Methyl jasmonate is a promising tool against colon cancer

J Ávila-Román1, E Talero1, C de los Reyes3, E Zubía3, V Motilva1, S García-Mauriño2. 1University of Seville, Pharmacology 41012, Spain, 2University of Seville, Plant Biology and Ecology 41012, Spain, 3Universiy of Cádiz, Organic Chemistry 11510, Spain

Background. Oxylipins are metabolites produced by the oxidative transformation of unsaturated fatty acids. In mammals, oxylipins are formed mainly via the arachidonic (C20) acid cascade, and play a major role in inflammatory processes and, in general, in stress responses to infection, allergy and exposure to xenobiotics. In plants, phyto-oxylipins are mostly produced from polyunsaturated octadeca(e)noic (C18) fatty acids. The family of jasmonates includes phyto-oxylipins with main roles in plant responses to stress. Jasmonic acid (JA), methyl jasmonate (MJ) and some of their synthetic derivatives, exhibit anti-cancer activity in vitro and in vivo against cancer cells of various histological origins. In this regard, four mechanisms of action have been proposed to explain the anti-cancer activity of these compounds: 1) ATP depletion in cancer cells, 2) induction of re-differentiation via mitogen-activated protein kinase (MAPK) activity, 3) induction of apoptosis via reactive oxygen species (ROS) and pro-apoptotic proteins of the Bcl-2 family, and 4) inhibition of the phosphorylation and subsequent translocation into the nucleus of NF-κB-p65.

MJ has recently attracted attention as a hopeful antitumoral compound because of its highly specific pro-apoptotic properties in a wide range of malignancies. However, the high doses (mM) required to achieve a therapeutic benefit have limited its clinical development. The combination of jasmonates and various chemotherapeutic agents opens a new therapeutic prospective for these compounds.

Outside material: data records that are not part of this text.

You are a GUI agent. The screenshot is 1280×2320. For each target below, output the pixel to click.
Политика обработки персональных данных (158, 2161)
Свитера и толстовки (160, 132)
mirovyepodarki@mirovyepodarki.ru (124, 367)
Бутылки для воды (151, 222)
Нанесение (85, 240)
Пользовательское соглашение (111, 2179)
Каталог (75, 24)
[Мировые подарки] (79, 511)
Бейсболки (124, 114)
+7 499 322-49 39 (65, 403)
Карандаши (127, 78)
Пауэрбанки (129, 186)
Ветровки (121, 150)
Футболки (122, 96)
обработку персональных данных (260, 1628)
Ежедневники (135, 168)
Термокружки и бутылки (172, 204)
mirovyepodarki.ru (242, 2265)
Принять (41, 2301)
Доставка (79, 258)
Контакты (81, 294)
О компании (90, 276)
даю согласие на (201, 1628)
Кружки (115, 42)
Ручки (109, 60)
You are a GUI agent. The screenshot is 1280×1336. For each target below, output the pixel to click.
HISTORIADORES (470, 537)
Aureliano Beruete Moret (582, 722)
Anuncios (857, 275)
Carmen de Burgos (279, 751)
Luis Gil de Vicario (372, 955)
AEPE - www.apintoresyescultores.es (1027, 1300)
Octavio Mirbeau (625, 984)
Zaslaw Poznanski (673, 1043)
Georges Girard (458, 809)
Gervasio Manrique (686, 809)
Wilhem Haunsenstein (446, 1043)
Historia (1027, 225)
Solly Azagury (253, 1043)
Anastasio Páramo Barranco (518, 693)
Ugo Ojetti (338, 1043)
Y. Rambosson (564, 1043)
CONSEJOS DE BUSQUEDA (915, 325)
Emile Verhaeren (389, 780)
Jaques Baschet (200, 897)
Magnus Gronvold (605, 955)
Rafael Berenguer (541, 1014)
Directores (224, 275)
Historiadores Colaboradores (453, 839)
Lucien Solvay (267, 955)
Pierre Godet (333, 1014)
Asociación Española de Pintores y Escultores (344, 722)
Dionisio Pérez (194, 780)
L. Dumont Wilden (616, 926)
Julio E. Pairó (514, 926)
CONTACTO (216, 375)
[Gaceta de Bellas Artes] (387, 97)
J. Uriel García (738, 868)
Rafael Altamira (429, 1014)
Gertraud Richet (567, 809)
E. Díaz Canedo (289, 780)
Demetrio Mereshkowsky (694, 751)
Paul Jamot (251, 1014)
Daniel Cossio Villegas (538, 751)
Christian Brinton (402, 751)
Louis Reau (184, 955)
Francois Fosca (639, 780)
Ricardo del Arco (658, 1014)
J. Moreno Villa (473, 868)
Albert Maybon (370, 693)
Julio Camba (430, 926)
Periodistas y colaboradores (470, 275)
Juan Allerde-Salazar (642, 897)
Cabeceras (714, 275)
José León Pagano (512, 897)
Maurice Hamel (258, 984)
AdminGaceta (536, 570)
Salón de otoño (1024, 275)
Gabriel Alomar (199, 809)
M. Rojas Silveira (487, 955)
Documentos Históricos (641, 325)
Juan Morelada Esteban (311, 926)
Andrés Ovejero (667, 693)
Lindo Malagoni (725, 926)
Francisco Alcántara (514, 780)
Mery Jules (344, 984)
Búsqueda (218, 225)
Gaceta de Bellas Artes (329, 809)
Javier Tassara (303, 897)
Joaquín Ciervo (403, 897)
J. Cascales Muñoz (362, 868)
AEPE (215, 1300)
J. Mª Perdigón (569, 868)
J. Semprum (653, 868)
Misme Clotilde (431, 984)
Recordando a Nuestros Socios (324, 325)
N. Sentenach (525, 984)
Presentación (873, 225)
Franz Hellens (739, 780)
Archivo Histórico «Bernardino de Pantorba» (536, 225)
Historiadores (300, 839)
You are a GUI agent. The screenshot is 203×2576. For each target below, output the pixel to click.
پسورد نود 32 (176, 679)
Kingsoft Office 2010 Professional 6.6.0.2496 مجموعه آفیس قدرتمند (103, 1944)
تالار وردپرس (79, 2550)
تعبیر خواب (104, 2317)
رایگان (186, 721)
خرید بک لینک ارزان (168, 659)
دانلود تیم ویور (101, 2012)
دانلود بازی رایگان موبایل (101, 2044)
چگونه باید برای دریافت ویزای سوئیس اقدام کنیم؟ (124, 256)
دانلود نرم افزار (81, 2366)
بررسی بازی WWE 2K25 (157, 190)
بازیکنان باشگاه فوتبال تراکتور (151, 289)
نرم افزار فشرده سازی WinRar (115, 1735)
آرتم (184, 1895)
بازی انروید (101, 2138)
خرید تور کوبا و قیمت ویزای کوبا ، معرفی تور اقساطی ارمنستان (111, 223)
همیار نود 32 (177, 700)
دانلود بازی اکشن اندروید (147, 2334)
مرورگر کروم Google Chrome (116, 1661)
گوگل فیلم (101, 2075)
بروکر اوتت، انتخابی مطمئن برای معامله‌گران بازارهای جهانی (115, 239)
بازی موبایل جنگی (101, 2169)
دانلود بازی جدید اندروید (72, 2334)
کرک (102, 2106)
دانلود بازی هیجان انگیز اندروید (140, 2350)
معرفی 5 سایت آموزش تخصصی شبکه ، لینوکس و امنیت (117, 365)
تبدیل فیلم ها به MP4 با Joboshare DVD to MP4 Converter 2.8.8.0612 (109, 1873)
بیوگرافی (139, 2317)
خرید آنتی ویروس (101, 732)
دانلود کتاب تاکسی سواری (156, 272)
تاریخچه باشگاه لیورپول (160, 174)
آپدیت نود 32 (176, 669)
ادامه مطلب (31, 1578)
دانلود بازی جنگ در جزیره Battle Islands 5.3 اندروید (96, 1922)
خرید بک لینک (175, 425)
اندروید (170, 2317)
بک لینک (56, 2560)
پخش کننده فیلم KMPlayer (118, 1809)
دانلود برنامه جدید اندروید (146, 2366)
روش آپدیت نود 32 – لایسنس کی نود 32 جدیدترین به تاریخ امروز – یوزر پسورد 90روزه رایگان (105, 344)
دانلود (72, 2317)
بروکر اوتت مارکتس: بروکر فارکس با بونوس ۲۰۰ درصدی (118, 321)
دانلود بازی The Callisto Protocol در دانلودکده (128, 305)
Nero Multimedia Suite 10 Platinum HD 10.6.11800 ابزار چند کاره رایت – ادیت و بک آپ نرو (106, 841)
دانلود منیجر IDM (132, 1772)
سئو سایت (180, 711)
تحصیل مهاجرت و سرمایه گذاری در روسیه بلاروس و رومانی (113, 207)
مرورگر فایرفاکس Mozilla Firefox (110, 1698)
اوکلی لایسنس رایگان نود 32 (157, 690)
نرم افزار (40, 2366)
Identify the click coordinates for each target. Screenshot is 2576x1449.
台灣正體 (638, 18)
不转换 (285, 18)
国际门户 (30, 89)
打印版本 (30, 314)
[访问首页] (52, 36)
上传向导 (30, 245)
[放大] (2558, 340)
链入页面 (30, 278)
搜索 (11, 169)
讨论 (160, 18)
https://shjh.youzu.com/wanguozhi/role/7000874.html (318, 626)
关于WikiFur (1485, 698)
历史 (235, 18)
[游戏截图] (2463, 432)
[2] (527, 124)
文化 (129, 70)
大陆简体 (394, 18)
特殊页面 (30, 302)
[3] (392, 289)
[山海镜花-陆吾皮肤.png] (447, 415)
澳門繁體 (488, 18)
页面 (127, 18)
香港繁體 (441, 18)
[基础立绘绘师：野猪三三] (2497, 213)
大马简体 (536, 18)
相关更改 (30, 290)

Objectives. To study the in vitro cytotoxicity of MJ, either alone or in combination with 5-fluorouracil (5-FU), against the human adenocarcinoma colon cell line HT-29, and to clarify the mechanism(s) of action responsible for the effects.

Material and Methods. HT-29 cells were grown in McCoy´s 5A without glutamine supplemented with 10% FBS and Strep/Pen 1x, at 37ºC and in a 5% CO2 atmosphere. The growth inhibitory effect of MJ and 5-FU was evaluated with the sulforhodamine (SRB) assay. The cultures were treated for 48h with 0.5 to 5 mM 5-FU and 0.5 mM MJ. The effect on cell cycle arrest was tested for MJ at 3 and 6 mM for 24h. Statistical significance of the data was evaluated with Student´s t test.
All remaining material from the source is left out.